国際色彩学会
国際色彩学会(こくさいしきさいがっかい, 仏: Association Internationale de la Couleur, 略称:AIC)は、色彩に関する国際的な学術団体である。
色彩のあらゆる側面に関する研究を奨励し、その研究から得られた知識を普及させ、科学、芸術、デザイン、産業の分野における問題の解決に国際的に応用することを目指す。AICはまた、色彩に関する問題に関して、国際照明委員会 (CIE)、国際標準化機構 (ISO)、国際光学委員会 (ICO) などの既存の国際組織と緊密に協力することを目指している。
AICは1967年6月21日、アメリカ・ワシントンDCで国際照明委員会の第16回会議の開催期間中に設立された[1]。
日本は創設時からのメンバーとして日本色彩学会が参画している。1997年の第8回は京都で開催され、2015年の中間大会は東京で開催された。

============

作業依頼 A
次の(i)〜(iii)が国際色彩学会の本文と一致するかをそれぞれ「はい」か「いいえ」で答え、決め手となる本文の語句をそのまま引用する。(i) AICは1967年にワシントンDCで設立された。(ii) 1997年の第8回は東京で開催された。(iii) AICは国際標準化機構と緊密に協力することを目指している。
作業依頼 B
国際色彩学会の本文について、次の問いに答えてください。
(i) 研究から得られた知識を応用する分野として挙げられているのは何か。
(ii) AICはどの会議の開催期間中に設立されたか。
(iii) 2015年の中間大会はどこで開催されたか。

データ部分
============

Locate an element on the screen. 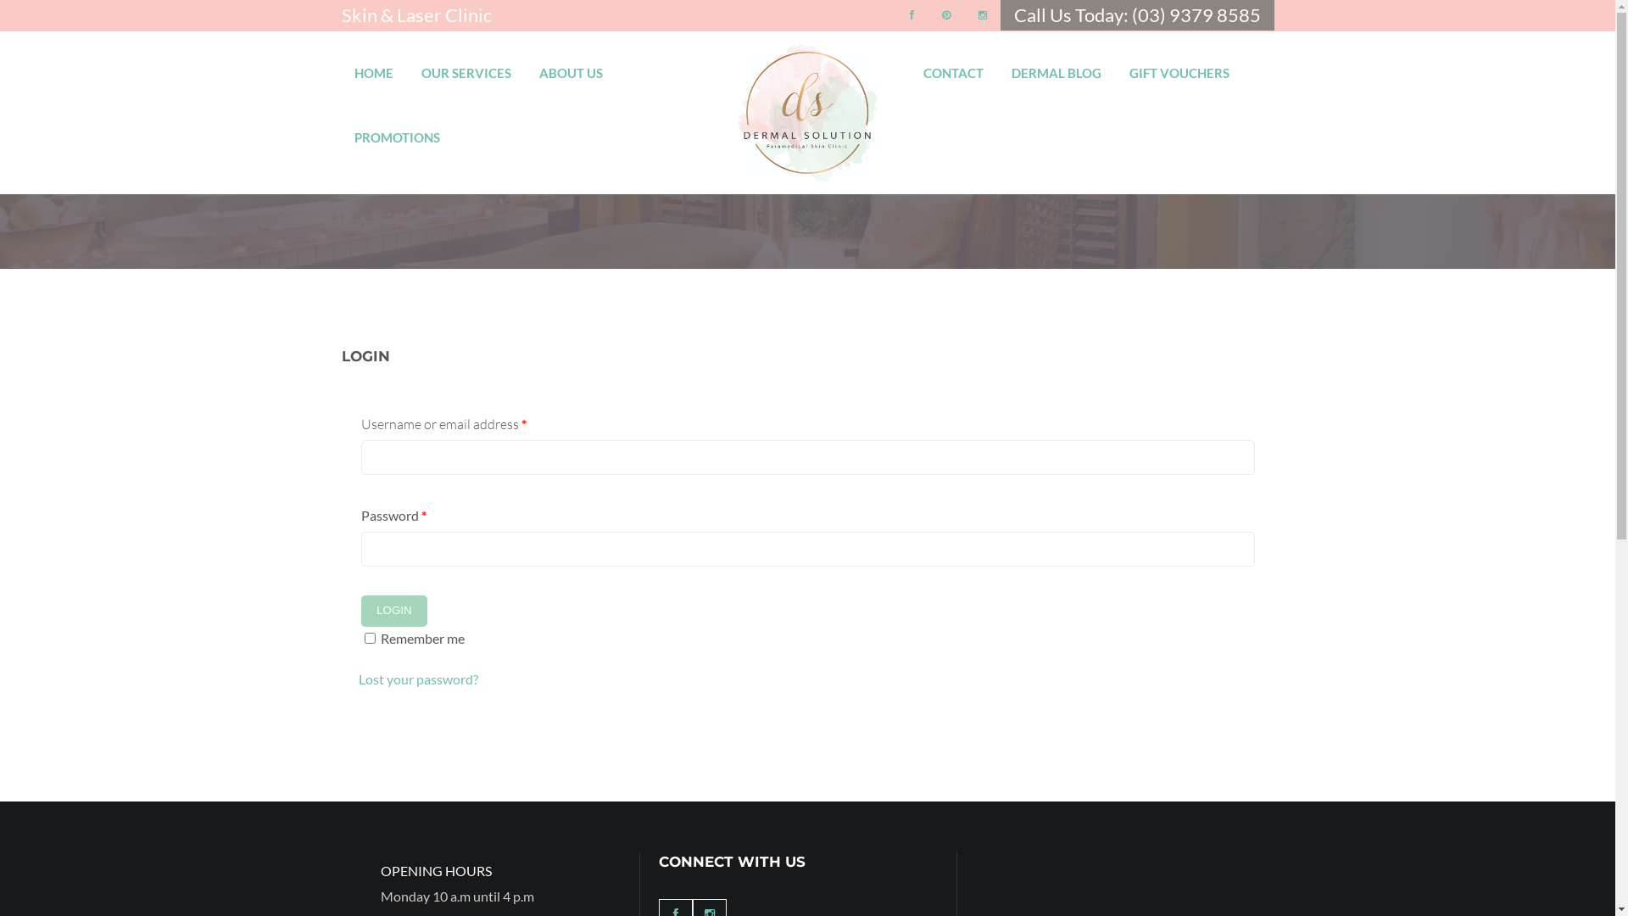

============

解答 A
(i) はい。「AICは1967年6月21日、アメリカ・ワシントンDCで国際照明委員会の第16回会議の開催期間中に設立された」
(ii) いいえ。「1997年の第8回は京都で開催され」
(iii) はい。「国際照明委員会 (CIE)、国際標準化機構 (ISO)、国際光学委員会 (ICO) などの既存の国際組織と緊密に協力することを目指している」

解答 B
(i) 科学、芸術、デザイン、産業
(ii) 国際照明委員会の第16回会議
(iii) 東京